Avec elle, une brigade de cinq bénévoles. Des petites mains qui coupent, taillent, épépinent, concassent, fouettent, badigeonnent, opinent du chef aux ordres de la cheffe, remuent et se remuent pour que tout soit prêt à 18H pétantes.
Des petites mains qui donnent de leur temps, heureuses d’apprendre les gestes du métier et de participer à un projet qui fait sens.
Marie fait partie des initiés. Elle met la main à la pâte tous les lundis, et finit par avoir une solide expérience. Solène peut compter sur elle pour briefer les novices !

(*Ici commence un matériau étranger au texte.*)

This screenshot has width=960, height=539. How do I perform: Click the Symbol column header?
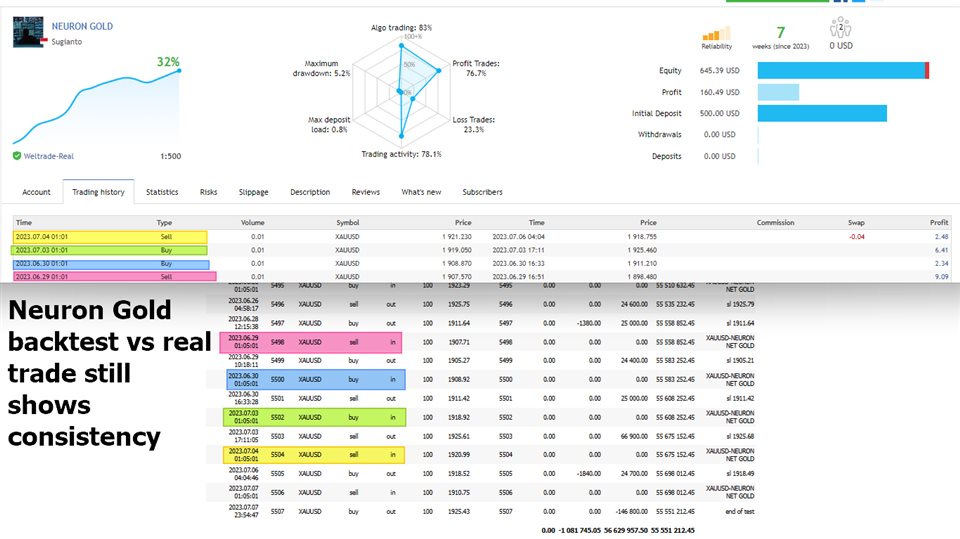(347, 223)
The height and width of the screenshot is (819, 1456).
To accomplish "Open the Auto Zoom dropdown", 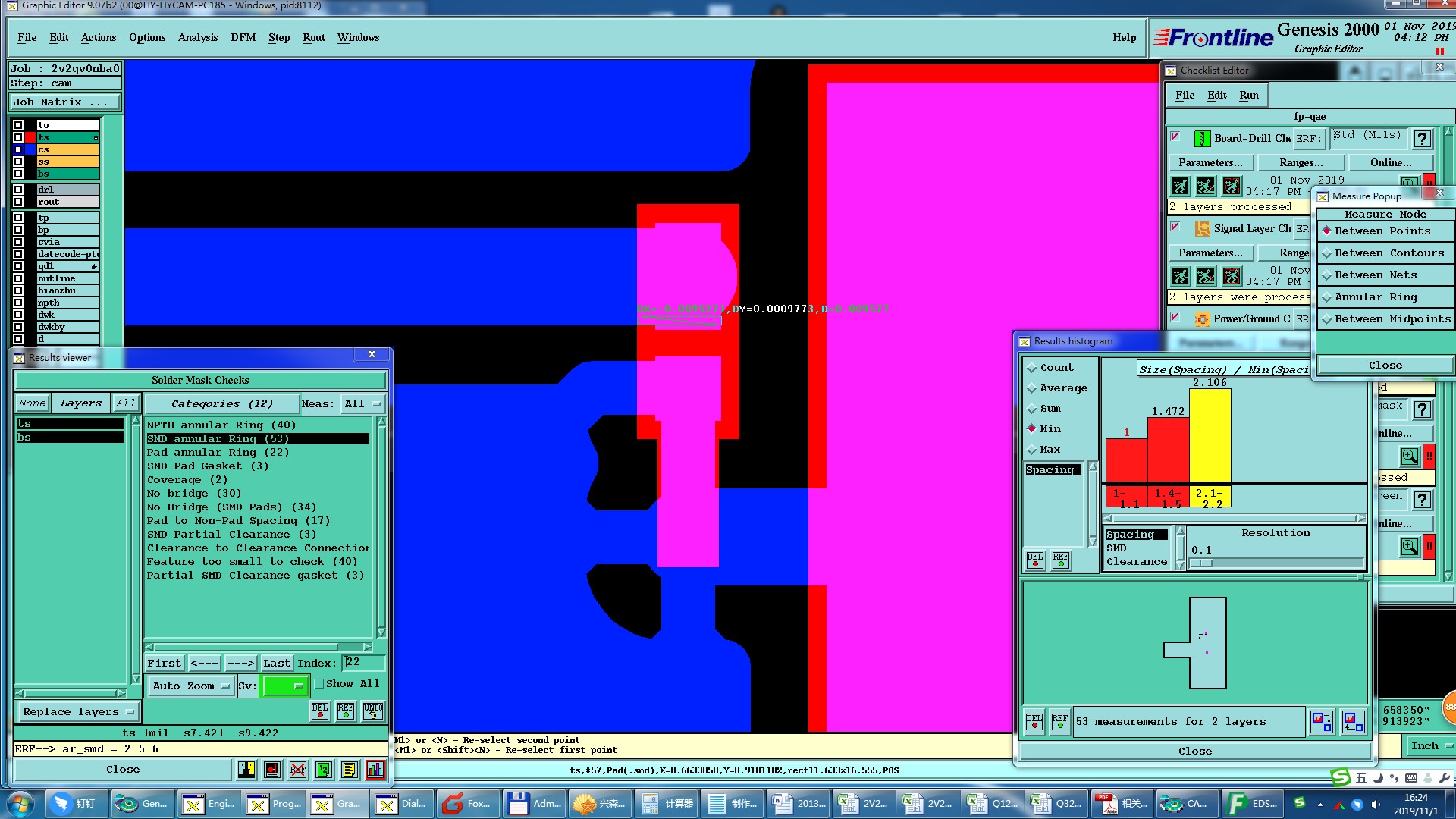I will (x=191, y=686).
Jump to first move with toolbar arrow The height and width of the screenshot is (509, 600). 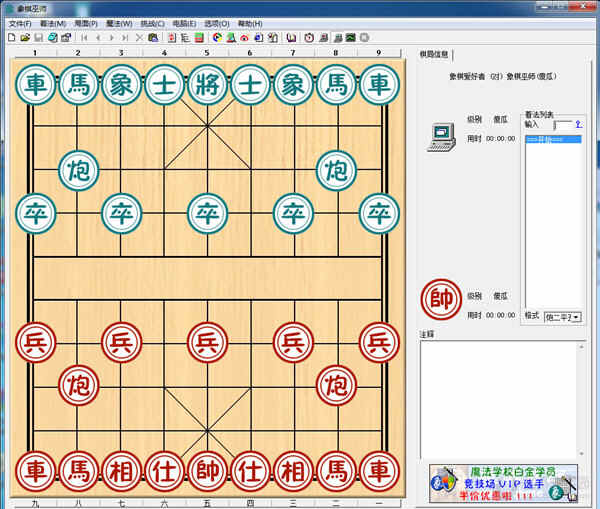pyautogui.click(x=84, y=37)
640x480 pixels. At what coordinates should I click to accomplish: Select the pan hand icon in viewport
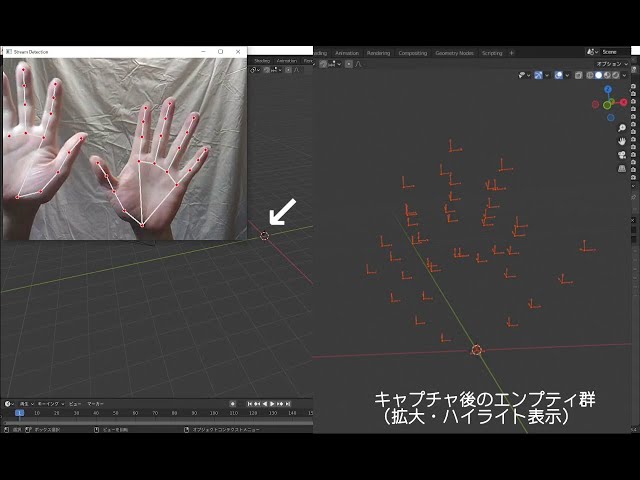[622, 141]
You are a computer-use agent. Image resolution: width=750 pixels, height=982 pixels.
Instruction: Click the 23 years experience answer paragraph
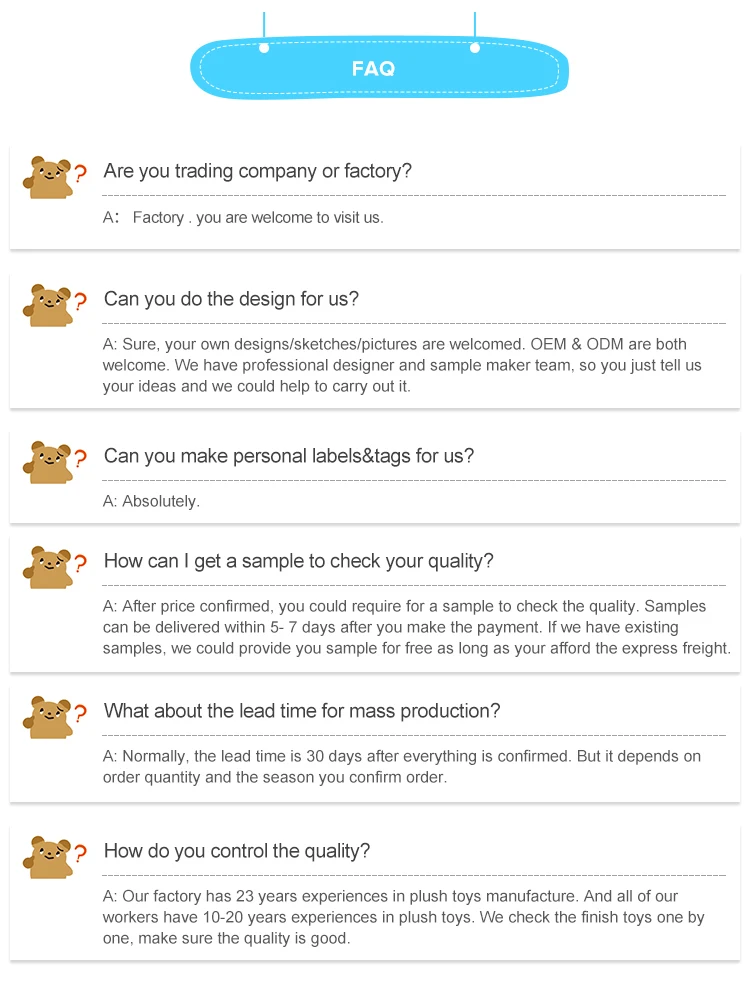click(x=403, y=917)
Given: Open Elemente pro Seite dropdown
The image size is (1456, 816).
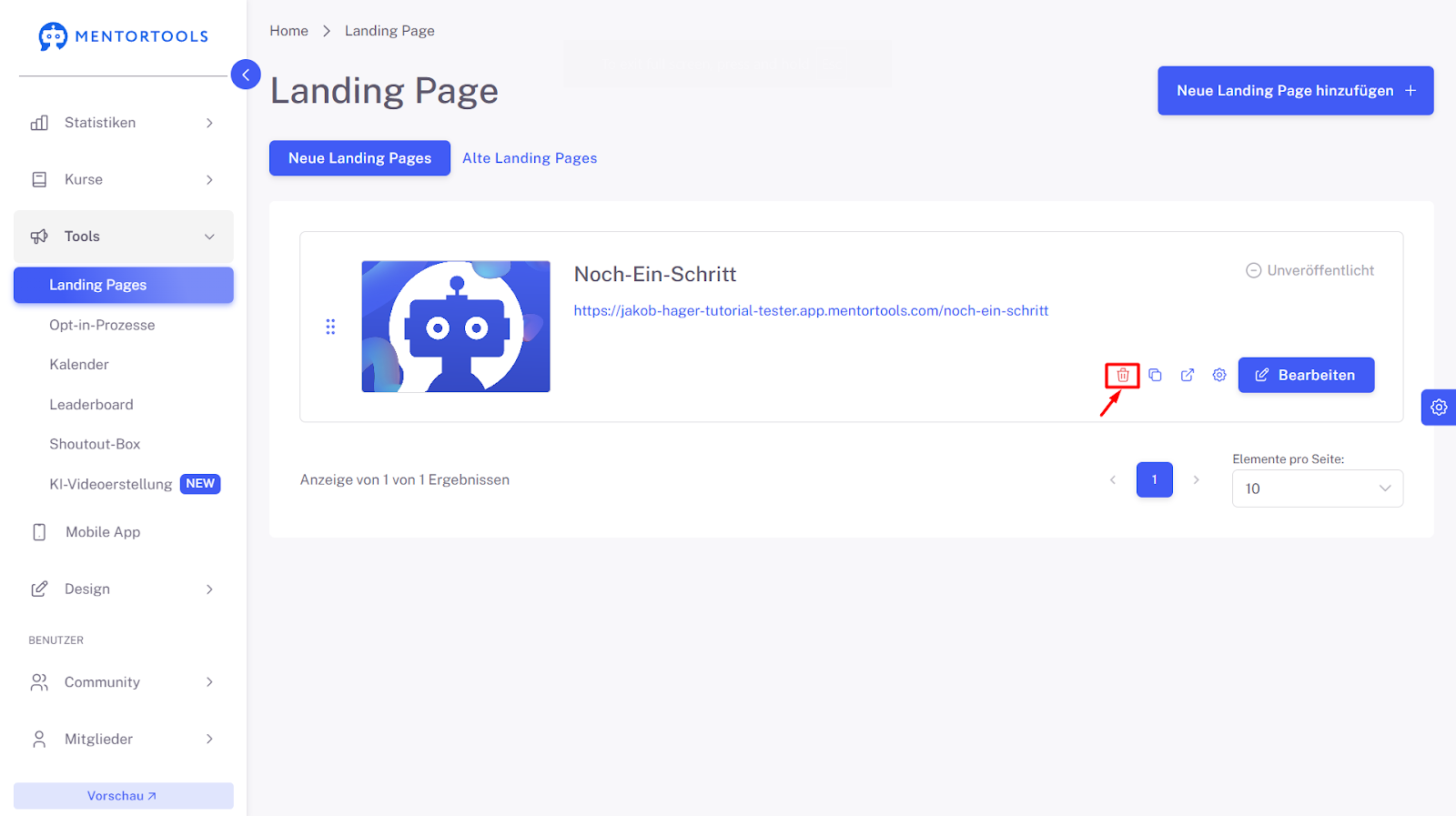Looking at the screenshot, I should point(1317,489).
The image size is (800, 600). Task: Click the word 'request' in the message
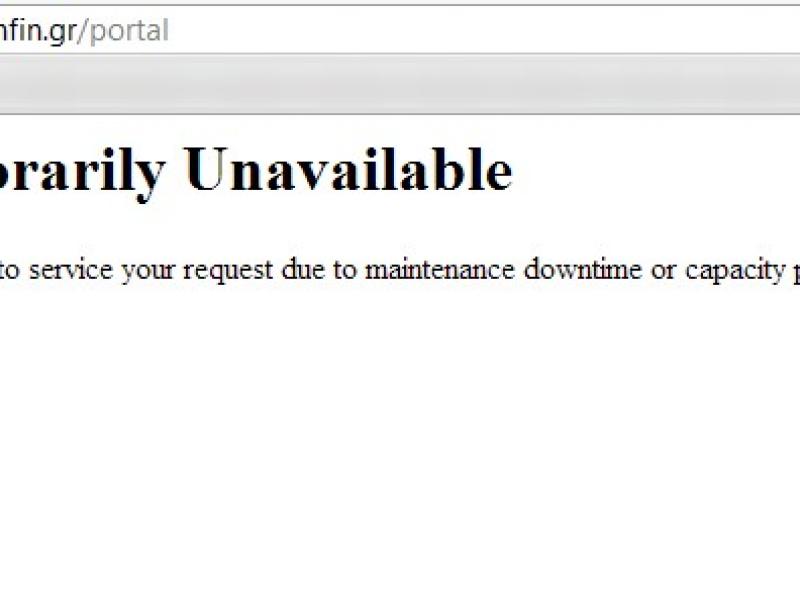[x=228, y=271]
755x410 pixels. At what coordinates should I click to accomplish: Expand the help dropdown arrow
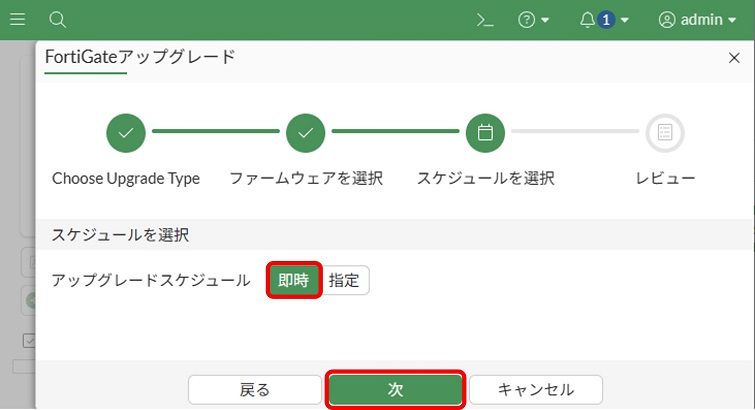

Ibrahima, lui, est là « tous les jours depuis le premier jour ». Nul besoin de préciser que « si le travail ne lui plaisait pas, il ne serait pas là !», on le devine à sa manière de taquiner joyeusement ceux qui s’aventurent du côté de la plonge. Il fait partie, avec Maxime, Solène, Margaux, Déborah, Damien, Amad et Olmedo de l’équipe de 8 salariés du Refettorio.
Les produits reçus sont souvent d’une qualité exceptionnelle : que ce soient ceux de la mer, récupérés chez Transgourmet Seafood, ou les pièces de boucher de chez Metro. C’est parce qu’une équipe professionnelle est en place que l’association a accès à ces produits d’exception. 500 à 600 kg d’invendus sont ainsi sauvés de la poubelle pour être sublimés chaque semaine.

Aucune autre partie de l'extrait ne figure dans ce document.